— Start INPUT —

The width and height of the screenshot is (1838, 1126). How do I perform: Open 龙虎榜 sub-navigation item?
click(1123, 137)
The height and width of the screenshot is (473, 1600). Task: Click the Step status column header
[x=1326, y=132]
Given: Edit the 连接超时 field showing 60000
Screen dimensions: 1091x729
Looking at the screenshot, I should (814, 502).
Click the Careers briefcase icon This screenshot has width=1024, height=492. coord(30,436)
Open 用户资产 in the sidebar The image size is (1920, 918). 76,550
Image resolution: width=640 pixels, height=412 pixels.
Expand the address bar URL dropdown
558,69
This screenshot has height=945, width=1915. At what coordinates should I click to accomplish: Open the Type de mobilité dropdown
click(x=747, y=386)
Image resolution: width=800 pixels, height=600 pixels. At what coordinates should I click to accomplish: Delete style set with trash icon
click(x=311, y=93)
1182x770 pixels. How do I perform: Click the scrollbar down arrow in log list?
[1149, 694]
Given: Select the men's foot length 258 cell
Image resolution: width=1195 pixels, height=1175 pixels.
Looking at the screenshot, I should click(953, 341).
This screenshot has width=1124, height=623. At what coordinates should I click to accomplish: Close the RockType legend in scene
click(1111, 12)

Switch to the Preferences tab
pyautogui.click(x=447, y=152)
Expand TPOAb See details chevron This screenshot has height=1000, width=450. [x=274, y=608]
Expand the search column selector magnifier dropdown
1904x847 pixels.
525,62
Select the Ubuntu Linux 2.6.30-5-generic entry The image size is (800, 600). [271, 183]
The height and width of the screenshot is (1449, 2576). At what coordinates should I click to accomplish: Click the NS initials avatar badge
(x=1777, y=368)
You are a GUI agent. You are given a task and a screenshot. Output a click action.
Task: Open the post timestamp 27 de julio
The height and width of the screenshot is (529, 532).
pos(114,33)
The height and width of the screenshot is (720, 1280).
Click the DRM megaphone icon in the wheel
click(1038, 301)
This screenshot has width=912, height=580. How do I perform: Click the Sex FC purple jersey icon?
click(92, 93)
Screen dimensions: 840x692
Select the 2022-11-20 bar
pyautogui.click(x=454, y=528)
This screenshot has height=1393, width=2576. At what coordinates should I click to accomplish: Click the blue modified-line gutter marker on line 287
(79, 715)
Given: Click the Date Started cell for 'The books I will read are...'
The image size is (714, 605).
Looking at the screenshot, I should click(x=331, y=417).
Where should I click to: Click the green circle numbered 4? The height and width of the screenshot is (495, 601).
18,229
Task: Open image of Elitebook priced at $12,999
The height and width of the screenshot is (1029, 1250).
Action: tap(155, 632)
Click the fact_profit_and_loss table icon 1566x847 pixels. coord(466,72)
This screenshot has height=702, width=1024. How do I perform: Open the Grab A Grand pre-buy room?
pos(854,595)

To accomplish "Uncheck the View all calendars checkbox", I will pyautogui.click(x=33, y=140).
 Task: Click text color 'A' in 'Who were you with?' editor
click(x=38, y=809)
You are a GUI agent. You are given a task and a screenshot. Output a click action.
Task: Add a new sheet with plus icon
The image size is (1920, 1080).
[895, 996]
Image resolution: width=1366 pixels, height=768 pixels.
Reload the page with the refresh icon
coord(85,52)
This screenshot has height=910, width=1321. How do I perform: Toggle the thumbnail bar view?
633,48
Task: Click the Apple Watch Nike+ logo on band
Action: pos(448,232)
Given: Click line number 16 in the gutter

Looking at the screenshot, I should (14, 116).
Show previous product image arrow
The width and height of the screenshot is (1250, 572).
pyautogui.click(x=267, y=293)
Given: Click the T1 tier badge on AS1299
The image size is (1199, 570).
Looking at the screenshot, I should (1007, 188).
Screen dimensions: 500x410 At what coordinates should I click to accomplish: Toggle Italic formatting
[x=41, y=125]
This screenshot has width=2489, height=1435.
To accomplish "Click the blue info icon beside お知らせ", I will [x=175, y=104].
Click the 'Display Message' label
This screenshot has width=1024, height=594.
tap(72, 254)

— End INPUT —

● TASK DESCRIPTION: Pick out every line in the records above that contains the word "will" and copy each one.

● CORRECT ANSWER:
Given: Click the Date Started cell for 'The books I will read are...'
To accomplish "Uncheck the View all calendars checkbox", I will pyautogui.click(x=33, y=140).
To accomplish "Click the blue info icon beside お知らせ", I will [x=175, y=104].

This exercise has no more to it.